From the Archive: A Few More Words About Bruce Springsteen's Nebraska
From Tidal Magazine, written a few years back for the 40th anniversary
On the off chance your requirement of critical essays about Bruce Springsteen’s Nebraska has not yet been met, here’s a shortish one I did for Tidal Magazine in 2022.
The prompt for all the current Nebraska hosanna-ing is a long-awaited feature film, Springsteen: Deliver Me from Nowhere, which stars Jeremy Allen White (The Bear) as the Boss at an artistic crossroads. I’ve yet to see it; according to reviews, it offers a slightly Hollywoodized account of the fitful creative gestation of what remains Springsteen’s most intense, atmospherically supercharged album.
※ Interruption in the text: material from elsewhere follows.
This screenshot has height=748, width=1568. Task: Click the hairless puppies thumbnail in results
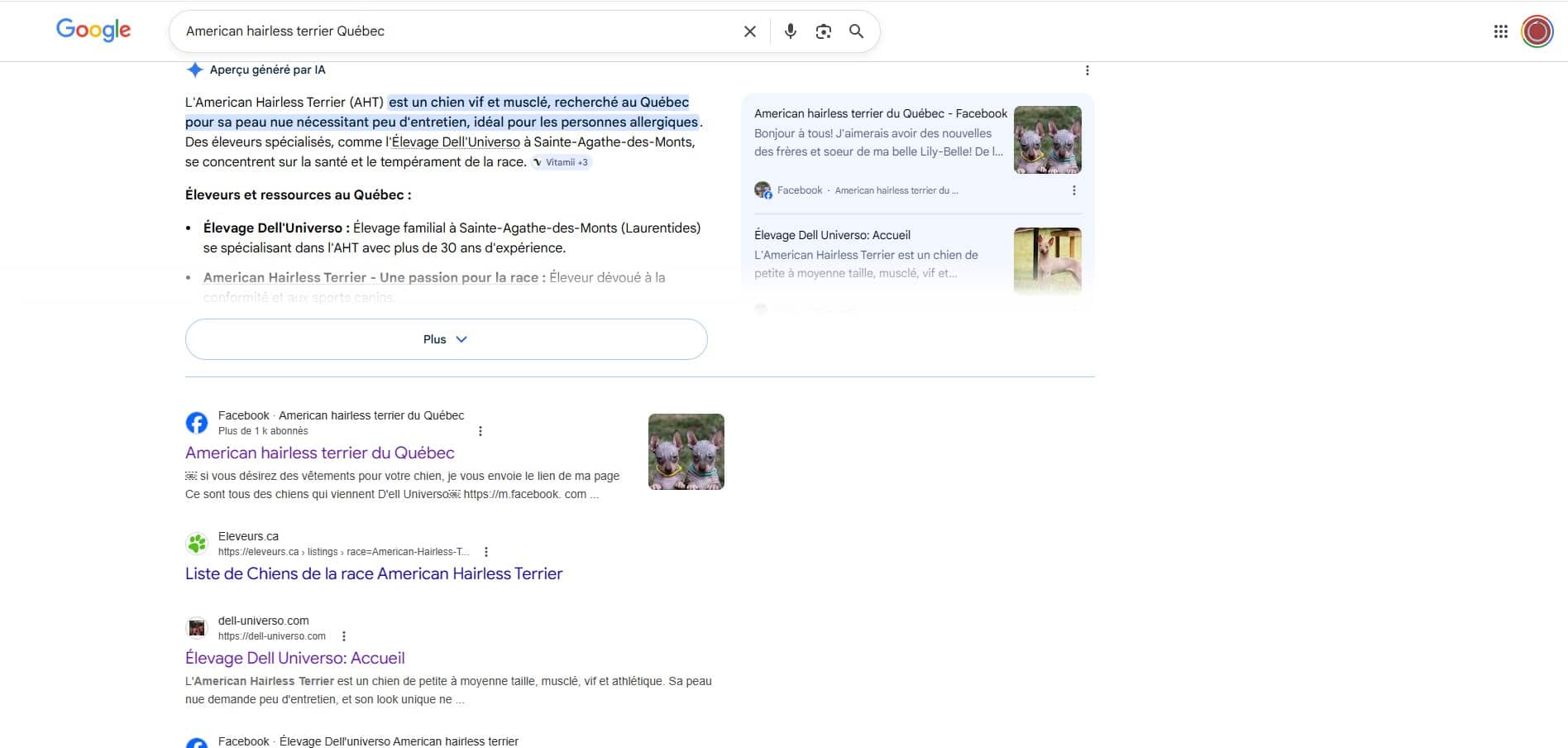coord(686,452)
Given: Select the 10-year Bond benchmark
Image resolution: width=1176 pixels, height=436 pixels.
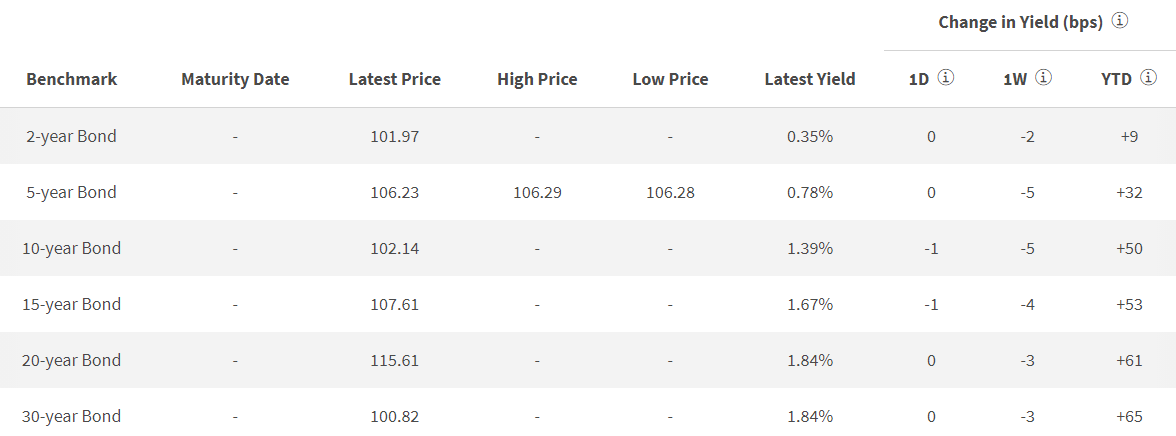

And beyond the film soundtrack (which features White’s vocals), there’s Nebraska 82: Expanded Edition, which contains a sensitive remastering of the original, some unreleased solo outtakes, as well as a live performance of the album recorded earlier this year and, at long last, the first official release of the “Electric Nebraska” demos with the E Street Band. These treatments don’t overshadow the original work. Rather, they underscore Springsteen’s restlessness at the time, his sustained quest for new frameworks and atmospheres. The rock-band versions also remind just how sturdy and durable (and malleable) Springsteen’s songwriting is: These tunes can work any which way.